Попрощавшись с комбатом, мы втроём двинулись в Джиду, устроились в гостинице, прикупили продуктов и, потихоньку подбадривая себя «чем положено», до глубокой ночи вели разговоры, разговоры.

На следующий день Павел возвратился в часть, а мы с Бато-очир Митаповичем уехали на поезде в Улан-Удэ.

И тогда, в Джиде, и в дальнейшем, во время наших нечастых встреч, Павел неизменно вспоминал тот мой неожиданный визит и благодарил за поддержку, такую необходимую, придавшую ему сил для дальнейшей службы в тех невероятно сложных условиях. Представьте себе, каково это  жить в землянках при жестоких сибирских морозах.

Нефартовая «дорожная карта» из колоды человеческих судеб выпала на долю Павла.
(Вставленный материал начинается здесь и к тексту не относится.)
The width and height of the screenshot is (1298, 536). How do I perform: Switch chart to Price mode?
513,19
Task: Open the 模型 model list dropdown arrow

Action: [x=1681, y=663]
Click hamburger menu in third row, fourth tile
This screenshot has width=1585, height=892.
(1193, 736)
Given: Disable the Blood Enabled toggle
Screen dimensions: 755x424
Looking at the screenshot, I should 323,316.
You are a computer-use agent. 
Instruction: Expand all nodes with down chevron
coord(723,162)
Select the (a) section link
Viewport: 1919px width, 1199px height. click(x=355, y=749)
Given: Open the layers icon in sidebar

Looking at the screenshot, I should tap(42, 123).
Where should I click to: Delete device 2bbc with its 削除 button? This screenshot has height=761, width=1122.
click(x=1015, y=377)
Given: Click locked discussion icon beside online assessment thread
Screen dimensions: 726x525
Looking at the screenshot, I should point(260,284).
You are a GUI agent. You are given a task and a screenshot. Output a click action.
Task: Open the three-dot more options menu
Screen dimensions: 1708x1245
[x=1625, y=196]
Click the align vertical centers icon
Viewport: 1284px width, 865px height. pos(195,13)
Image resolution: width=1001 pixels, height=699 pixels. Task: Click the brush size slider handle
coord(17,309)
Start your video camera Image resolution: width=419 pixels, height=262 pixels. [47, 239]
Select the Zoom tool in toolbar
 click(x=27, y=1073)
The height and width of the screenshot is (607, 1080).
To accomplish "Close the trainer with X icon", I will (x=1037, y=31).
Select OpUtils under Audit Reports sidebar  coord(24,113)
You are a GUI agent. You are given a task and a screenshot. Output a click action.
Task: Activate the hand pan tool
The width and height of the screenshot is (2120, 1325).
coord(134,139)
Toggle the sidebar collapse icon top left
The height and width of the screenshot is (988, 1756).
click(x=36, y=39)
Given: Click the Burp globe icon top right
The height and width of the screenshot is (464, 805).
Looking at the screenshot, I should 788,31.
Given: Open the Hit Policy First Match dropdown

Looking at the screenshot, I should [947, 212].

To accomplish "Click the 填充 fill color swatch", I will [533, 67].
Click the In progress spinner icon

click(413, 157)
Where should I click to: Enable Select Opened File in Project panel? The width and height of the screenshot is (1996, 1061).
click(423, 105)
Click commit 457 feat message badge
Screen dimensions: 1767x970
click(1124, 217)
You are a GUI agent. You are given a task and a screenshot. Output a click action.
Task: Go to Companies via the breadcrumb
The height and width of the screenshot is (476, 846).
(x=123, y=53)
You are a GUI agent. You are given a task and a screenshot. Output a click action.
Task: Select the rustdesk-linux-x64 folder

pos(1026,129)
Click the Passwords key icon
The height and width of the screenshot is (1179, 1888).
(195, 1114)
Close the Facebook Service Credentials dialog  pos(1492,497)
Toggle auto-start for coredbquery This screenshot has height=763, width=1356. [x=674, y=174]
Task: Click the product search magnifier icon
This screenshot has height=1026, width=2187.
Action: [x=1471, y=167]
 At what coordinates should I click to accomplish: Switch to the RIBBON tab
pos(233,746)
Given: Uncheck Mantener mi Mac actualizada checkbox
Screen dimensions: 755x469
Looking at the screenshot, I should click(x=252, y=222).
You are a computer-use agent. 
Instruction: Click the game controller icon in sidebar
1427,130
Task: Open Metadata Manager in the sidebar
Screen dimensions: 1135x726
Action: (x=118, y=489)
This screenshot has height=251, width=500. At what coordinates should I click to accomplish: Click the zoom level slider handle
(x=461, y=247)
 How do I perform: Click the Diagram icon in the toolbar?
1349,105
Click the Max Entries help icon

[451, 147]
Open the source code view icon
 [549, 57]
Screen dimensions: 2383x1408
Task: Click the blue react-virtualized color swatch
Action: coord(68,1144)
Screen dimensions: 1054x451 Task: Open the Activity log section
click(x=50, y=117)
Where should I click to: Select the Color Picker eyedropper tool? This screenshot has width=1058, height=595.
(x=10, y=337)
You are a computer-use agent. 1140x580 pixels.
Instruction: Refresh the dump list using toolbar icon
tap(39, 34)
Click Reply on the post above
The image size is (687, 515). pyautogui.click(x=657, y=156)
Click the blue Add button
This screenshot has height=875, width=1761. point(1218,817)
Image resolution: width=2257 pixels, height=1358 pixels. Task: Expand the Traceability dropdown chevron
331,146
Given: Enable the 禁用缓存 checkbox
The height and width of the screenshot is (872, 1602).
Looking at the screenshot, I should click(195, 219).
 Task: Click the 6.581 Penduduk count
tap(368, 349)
Возвратившись из армии, отгуляв обычный в таких случаях некоторый срок в безделье, он устроился работать трактористом в леспромхозе, однако проработал недолго. Искусный соблазнитель и «враг человеческий» (тот самый  из бутылки) все настойчивее подчинял себе разум и волю моего брата. Однажды в затуманенной его голове возникла шальная затея  переехать речку Юксу вброд, рядом с мостом. Результат был предсказуем: трактор безнадежно увяз в речном иле, а Павел остался без работы. Спустя некоторое время, устроился на должность охотника в потребсоюз и здесь-то, будучи предоставленным самому себе, при отсутствии контроля со стороны руководства «конторы», находящейся в райцентре, в сотне километров от нашего поселка, он прижился надолго. От него требовалось лишь добывать дары сибирской природы и регулярно сдавать добытое в упомянутую организацию. В разные периоды года (всему своё время) отлавливал пушных зверьков: норок, ондатр; ловил рыбу, собирал грибы, ягоды, сосновые шишки; по весне драл лечебную кору с деревьев, высушивал её и одной-двумя машинами отправлял в райцентр. Такая деятельность лучше всего соответствовала его характеру. Иногда совершал труднообъяснимые для обычного человека поступки. Без всякой на то необходимости построил не то землянку, не то шалаш в лесу, километрах в шести от посёлка, и долгое время жил там отшельником.